Aangeleverd fragment
----

Het libretto was van Jean Cocteau, de choreografie was van Jean Börlin, decors van de schilderes en leerlinge van Picasso, Irène Lagut (1893-1994) (foto), en de kostuums van de bekende schilder, decorateur en illustrator, Jean Hugo. Het ballet ging in juni 1921 in het théâtre des Champs-Élysées in Parijs, in première. Het orkest werd gedirigeerd door Désiré-Émile Inghelbrecht en de vertellers (“narrateurs”) waren Jean Cocteau en de acteur, Pierre Bertin, de echtgenoot van de pianiste, Marcelle Meyer (foto en foto met o.a. leden van Les Six), de Joods-Franse huispianiste van Le Groupe des six.

Een ander, gedeeltelijk samenwerkingsproject was de muziek voor het kinderballet “L’éventail de Jeanne” (1927), waaraan naast Darius Milhaud (“Polka”), Francis Poulenc (“Pastourelle”) en Georges Auric (“Rondeau”), werd deelgenomen door Maurice Ravel (“Fanfare”), Pierre-Octave Ferroud (“Marche”), Jacques Ibert (“Valse”), Alexis Roland-Manuel (“Canarie”), Marcel Delannoy (“Bourrée”), Albert Roussel (“Sarabande”) en Florent Schmitt (“Kermesse-valse”).

“Jeanne” was een verwijzing naar Jeanne Dubost, die een balletschool voor kinderen leidde en in het voorjaar van 1927, aan een tiental componisten vroeg om een stukje dansmuziek voor ‘haar’ kinderen te willen componeren. De kinderen waren bij de uitvoeringen gekleed in sprookjesachtige kostuums en het decor werd opgeluisterd met spiegels. Het stuk ging in première in juni 1927 bij Jeanne thuis. Er werd toen gedanst op de transcripties voor piano, gespeeld door Ravel. Het ballet werd voor het eerst uitgevoerd in maart 1929 in het Palais Garnier in Parijs. De choreografie was van Alice Bourgat en Yvonne Franck en het orkest stond onder leiding van de Franse dirigent van Poolse afkomst, Joseph-Eugène Szyfer (1887-1947).

----

Opgeslagen gegevens:
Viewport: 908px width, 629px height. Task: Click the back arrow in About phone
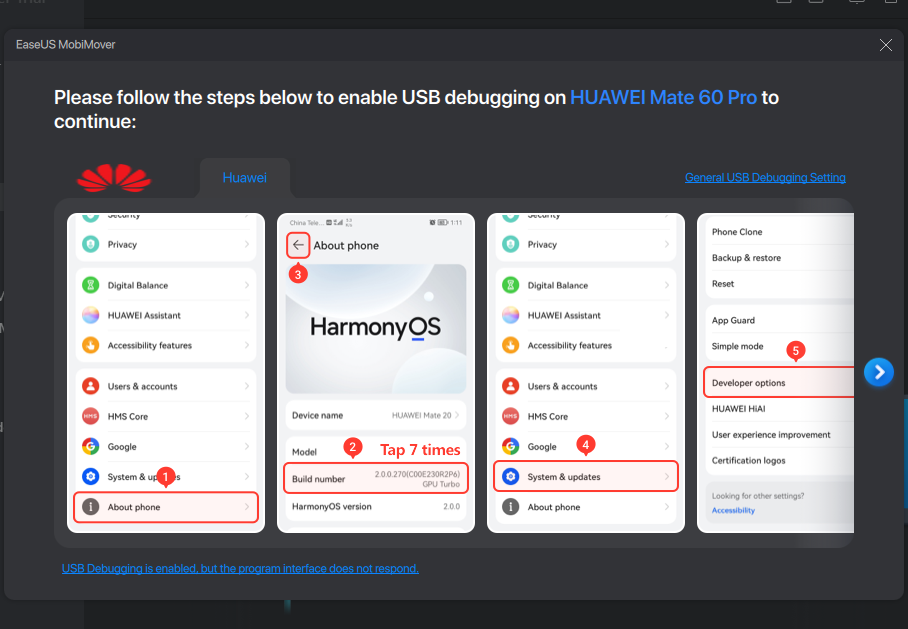[x=298, y=245]
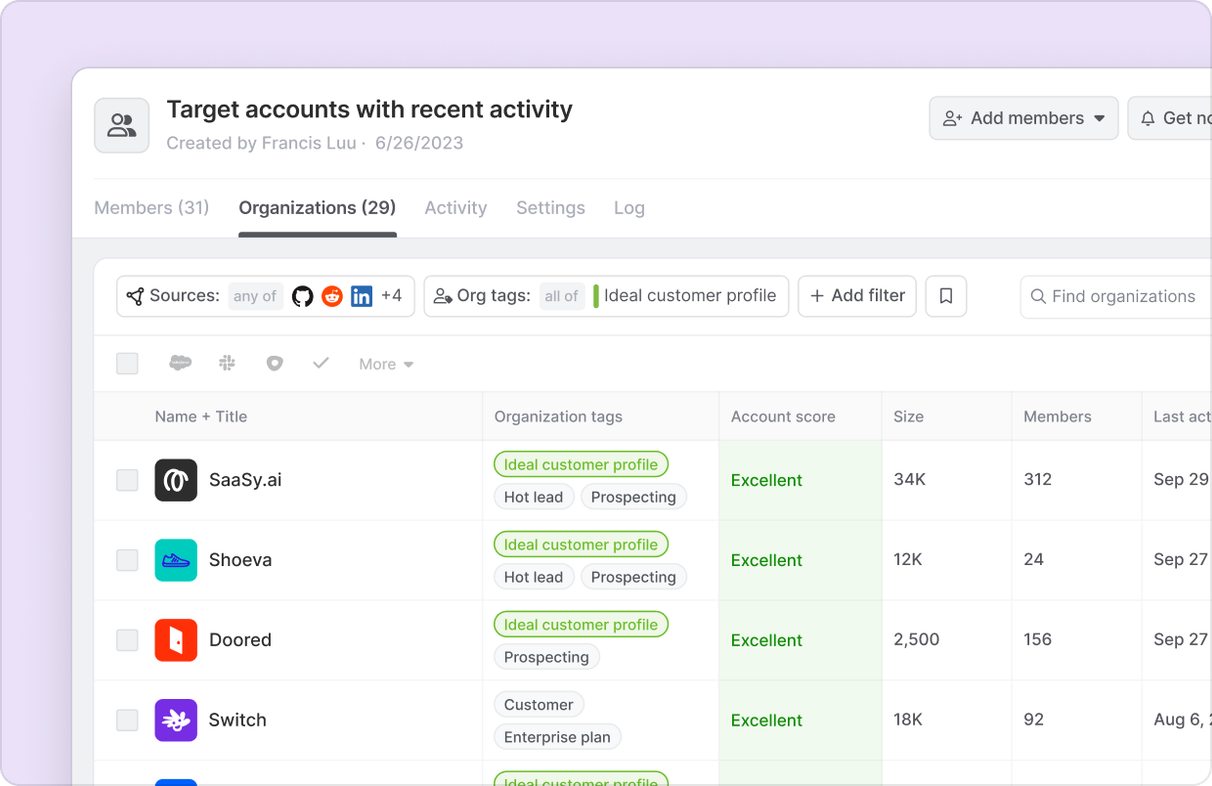Click the shield icon in bulk toolbar
The image size is (1212, 786).
point(274,363)
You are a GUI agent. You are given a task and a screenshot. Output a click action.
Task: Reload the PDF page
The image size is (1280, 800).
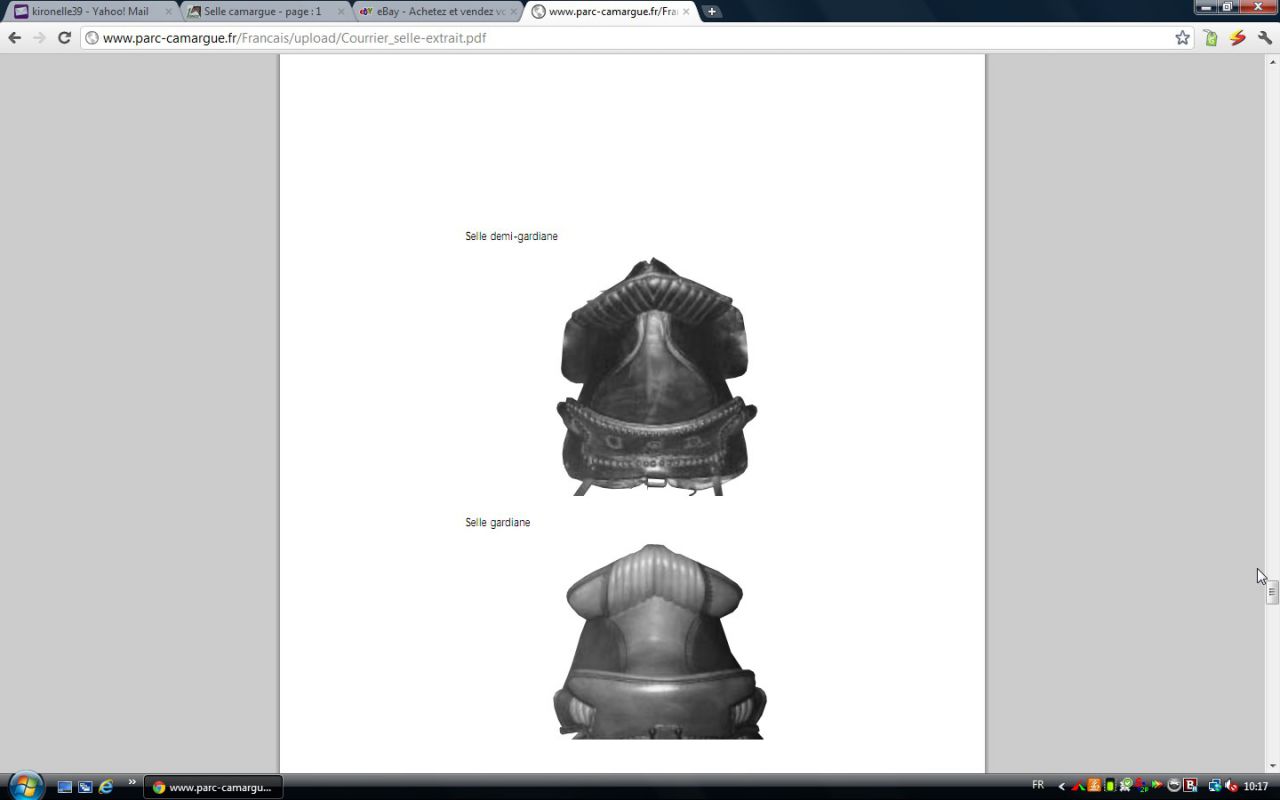pos(64,38)
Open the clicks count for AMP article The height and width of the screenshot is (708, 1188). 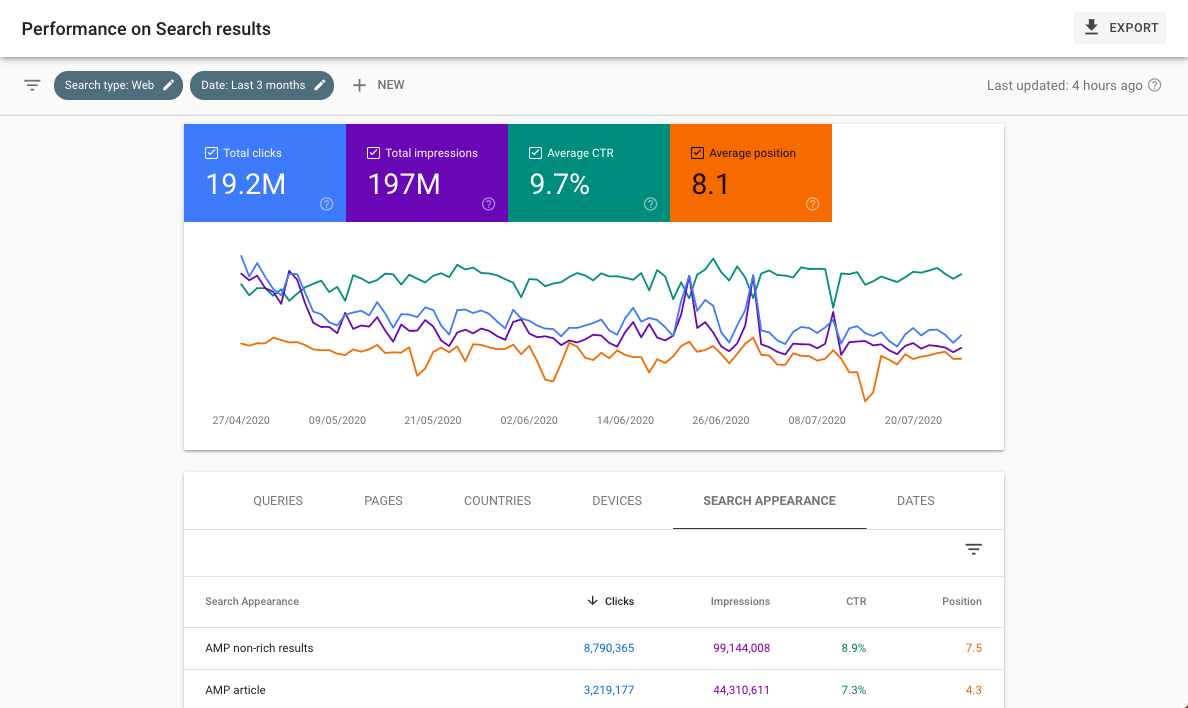click(x=609, y=690)
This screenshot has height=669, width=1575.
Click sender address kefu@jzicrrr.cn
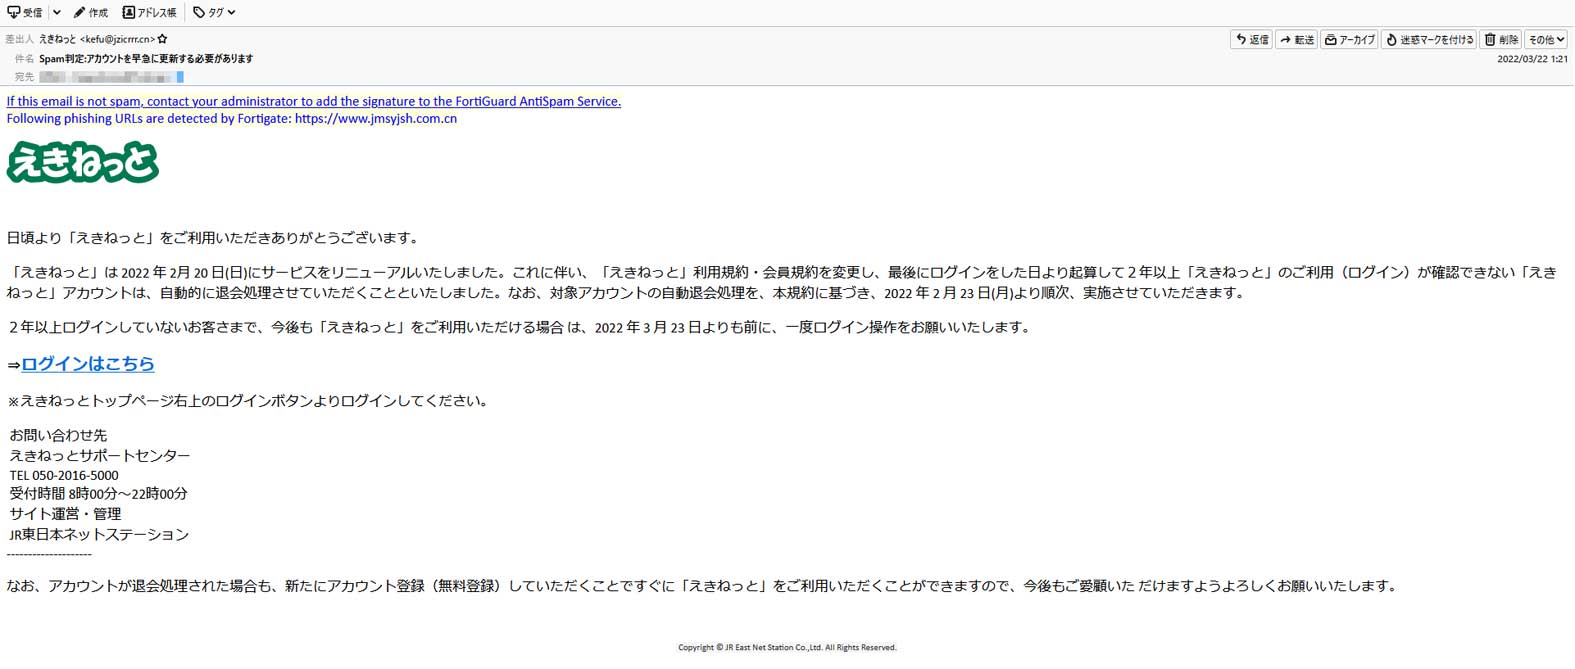click(117, 39)
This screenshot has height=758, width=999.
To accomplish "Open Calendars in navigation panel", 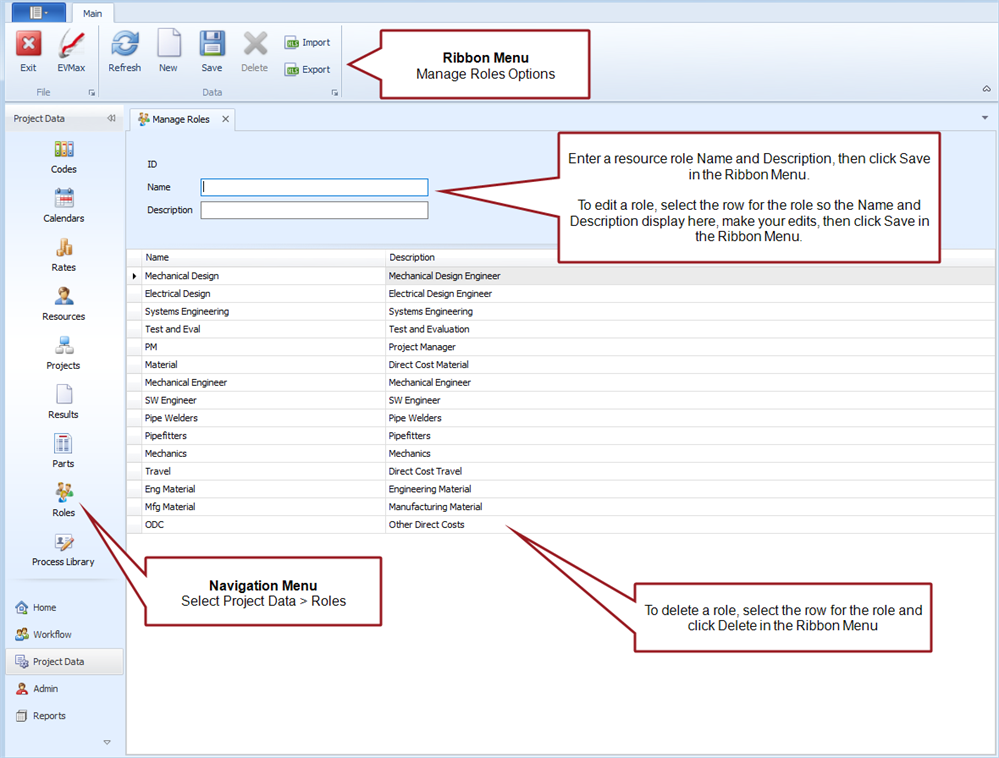I will [x=64, y=206].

----

Werkopdracht
Neem uit het fragment over de balletten letterlijk het stuk over van "Het libretto was" tot en met "Groupe des six.".

Schriftelijk antwoord
Het libretto was van Jean Cocteau, de choreografie was van Jean Börlin, decors van de schilderes en leerlinge van Picasso, Irène Lagut (1893-1994) (foto), en de kostuums van de bekende schilder, decorateur en illustrator, Jean Hugo. Het ballet ging in juni 1921 in het théâtre des Champs-Élysées in Parijs, in première. Het orkest werd gedirigeerd door Désiré-Émile Inghelbrecht en de vertellers (“narrateurs”) waren Jean Cocteau en de acteur, Pierre Bertin, de echtgenoot van de pianiste, Marcelle Meyer (foto en foto met o.a. leden van Les Six), de Joods-Franse huispianiste van Le Groupe des six.